▶ TASK TO CARRY OUT: A word-for-word repetition of the records beneath this task is the expected answer.

▶ DATASET RECORDS:

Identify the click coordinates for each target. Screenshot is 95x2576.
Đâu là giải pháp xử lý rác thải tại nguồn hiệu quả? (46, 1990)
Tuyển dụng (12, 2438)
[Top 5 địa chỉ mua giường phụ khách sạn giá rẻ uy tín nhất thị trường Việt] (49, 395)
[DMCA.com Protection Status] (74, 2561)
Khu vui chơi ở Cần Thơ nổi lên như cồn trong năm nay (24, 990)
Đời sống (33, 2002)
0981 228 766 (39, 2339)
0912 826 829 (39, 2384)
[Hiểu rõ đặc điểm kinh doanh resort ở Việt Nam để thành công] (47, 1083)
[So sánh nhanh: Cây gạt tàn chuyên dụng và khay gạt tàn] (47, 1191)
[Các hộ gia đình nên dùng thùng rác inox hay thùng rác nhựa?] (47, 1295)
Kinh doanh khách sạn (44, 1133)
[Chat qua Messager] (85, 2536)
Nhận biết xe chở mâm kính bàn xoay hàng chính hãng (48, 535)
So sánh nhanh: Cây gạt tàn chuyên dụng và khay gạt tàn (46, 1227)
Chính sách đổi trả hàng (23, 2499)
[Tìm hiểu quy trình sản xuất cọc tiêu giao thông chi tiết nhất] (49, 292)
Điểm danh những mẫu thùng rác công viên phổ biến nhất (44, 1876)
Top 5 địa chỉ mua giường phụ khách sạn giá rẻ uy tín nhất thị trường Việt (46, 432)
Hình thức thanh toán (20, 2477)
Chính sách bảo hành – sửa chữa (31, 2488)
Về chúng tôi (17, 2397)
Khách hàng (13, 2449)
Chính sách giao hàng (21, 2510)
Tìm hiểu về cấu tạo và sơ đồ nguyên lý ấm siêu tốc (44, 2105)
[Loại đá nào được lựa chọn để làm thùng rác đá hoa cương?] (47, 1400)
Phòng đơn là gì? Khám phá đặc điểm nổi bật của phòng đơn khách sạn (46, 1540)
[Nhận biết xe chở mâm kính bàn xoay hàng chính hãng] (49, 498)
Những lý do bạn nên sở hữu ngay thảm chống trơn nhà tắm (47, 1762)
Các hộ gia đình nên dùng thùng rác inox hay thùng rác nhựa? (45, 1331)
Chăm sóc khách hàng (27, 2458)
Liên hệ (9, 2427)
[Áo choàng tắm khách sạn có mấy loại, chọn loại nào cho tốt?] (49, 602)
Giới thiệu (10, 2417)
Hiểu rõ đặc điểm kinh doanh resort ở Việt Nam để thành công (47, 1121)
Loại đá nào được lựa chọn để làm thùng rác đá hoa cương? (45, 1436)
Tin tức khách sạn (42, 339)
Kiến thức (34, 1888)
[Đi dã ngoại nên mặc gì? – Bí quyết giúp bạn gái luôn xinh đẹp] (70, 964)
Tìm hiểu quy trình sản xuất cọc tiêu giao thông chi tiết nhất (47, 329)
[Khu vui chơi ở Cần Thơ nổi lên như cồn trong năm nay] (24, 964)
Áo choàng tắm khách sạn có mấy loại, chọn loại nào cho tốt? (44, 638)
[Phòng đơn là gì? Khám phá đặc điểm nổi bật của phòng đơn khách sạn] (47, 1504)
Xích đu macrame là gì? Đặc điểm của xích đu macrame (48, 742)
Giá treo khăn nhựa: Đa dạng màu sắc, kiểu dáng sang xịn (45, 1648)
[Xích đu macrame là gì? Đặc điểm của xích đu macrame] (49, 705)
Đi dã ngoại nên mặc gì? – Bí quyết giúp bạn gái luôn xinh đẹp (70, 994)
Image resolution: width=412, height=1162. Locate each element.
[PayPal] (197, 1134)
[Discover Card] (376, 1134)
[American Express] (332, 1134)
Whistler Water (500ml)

▶ REPLY TO THE EXERCISE:
Identify the click coordinates for each target. Screenshot is 95x2576.
Đâu là giải pháp xử lý rác thải tại nguồn hiệu quả? (46, 1990)
Tuyển dụng (12, 2438)
[Top 5 địa chỉ mua giường phụ khách sạn giá rẻ uy tín nhất thị trường Việt] (49, 395)
[DMCA.com Protection Status] (74, 2561)
Khu vui chơi ở Cần Thơ nổi lên như cồn trong năm nay (24, 990)
Đời sống (33, 2002)
0981 228 766 (39, 2339)
0912 826 829 (39, 2384)
[Hiểu rõ đặc điểm kinh doanh resort ở Việt Nam để thành công] (47, 1083)
[So sánh nhanh: Cây gạt tàn chuyên dụng và khay gạt tàn] (47, 1191)
[Các hộ gia đình nên dùng thùng rác inox hay thùng rác nhựa?] (47, 1295)
Kinh doanh khách sạn (44, 1133)
[Chat qua Messager] (85, 2536)
Nhận biết xe chở mâm kính bàn xoay hàng chính hãng (48, 535)
So sánh nhanh: Cây gạt tàn chuyên dụng và khay gạt tàn (46, 1227)
Chính sách đổi trả hàng (23, 2499)
[Tìm hiểu quy trình sản xuất cọc tiêu giao thông chi tiết nhất] (49, 292)
Điểm danh những mẫu thùng rác công viên phổ biến nhất (44, 1876)
Top 5 địa chỉ mua giường phụ khách sạn giá rẻ uy tín nhất thị trường Việt (46, 432)
Hình thức thanh toán (20, 2477)
Chính sách bảo hành – sửa chữa (31, 2488)
Về chúng tôi (17, 2397)
Khách hàng (13, 2449)
Chính sách giao hàng (21, 2510)
Tìm hiểu về cấu tạo và sơ đồ nguyên lý ấm siêu tốc (44, 2105)
[Loại đá nào được lựa chọn để làm thùng rác đá hoa cương?] (47, 1400)
Phòng đơn là gì? Khám phá đặc điểm nổi bật của phòng đơn khách sạn (46, 1540)
[Nhận biết xe chở mâm kính bàn xoay hàng chính hãng] (49, 498)
Những lý do bạn nên sở hữu ngay thảm chống trơn nhà tắm (47, 1762)
Các hộ gia đình nên dùng thùng rác inox hay thùng rác nhựa? (45, 1331)
Chăm sóc khách hàng (27, 2458)
Liên hệ (9, 2427)
[Áo choàng tắm khách sạn có mấy loại, chọn loại nào cho tốt?] (49, 602)
Giới thiệu (10, 2417)
Hiểu rõ đặc điểm kinh doanh resort ở Việt Nam để thành công (47, 1121)
Loại đá nào được lựa chọn để làm thùng rác đá hoa cương? (45, 1436)
Tin tức khách sạn (42, 339)
Kiến thức (34, 1888)
[Đi dã ngoại nên mặc gì? – Bí quyết giúp bạn gái luôn xinh đẹp] (70, 964)
Tìm hiểu quy trình sản xuất cọc tiêu giao thông chi tiết nhất (47, 329)
[Khu vui chơi ở Cần Thơ nổi lên như cồn trong năm nay] (24, 964)
Áo choàng tắm khách sạn có mấy loại, chọn loại nào cho tốt? (44, 638)
[Phòng đơn là gì? Khám phá đặc điểm nổi bật của phòng đơn khách sạn] (47, 1504)
Xích đu macrame là gì? Đặc điểm của xích đu macrame (48, 742)
Giá treo khăn nhựa: Đa dạng màu sắc, kiểu dáng sang xịn (45, 1648)
[Xích đu macrame là gì? Đặc điểm của xích đu macrame] (49, 705)
Đi dã ngoại nên mặc gì? – Bí quyết giúp bạn gái luôn xinh đẹp (70, 994)
Image resolution: width=412, height=1162. Locate each element.
[PayPal] (197, 1134)
[Discover Card] (376, 1134)
[American Express] (332, 1134)
Whistler Water (500ml)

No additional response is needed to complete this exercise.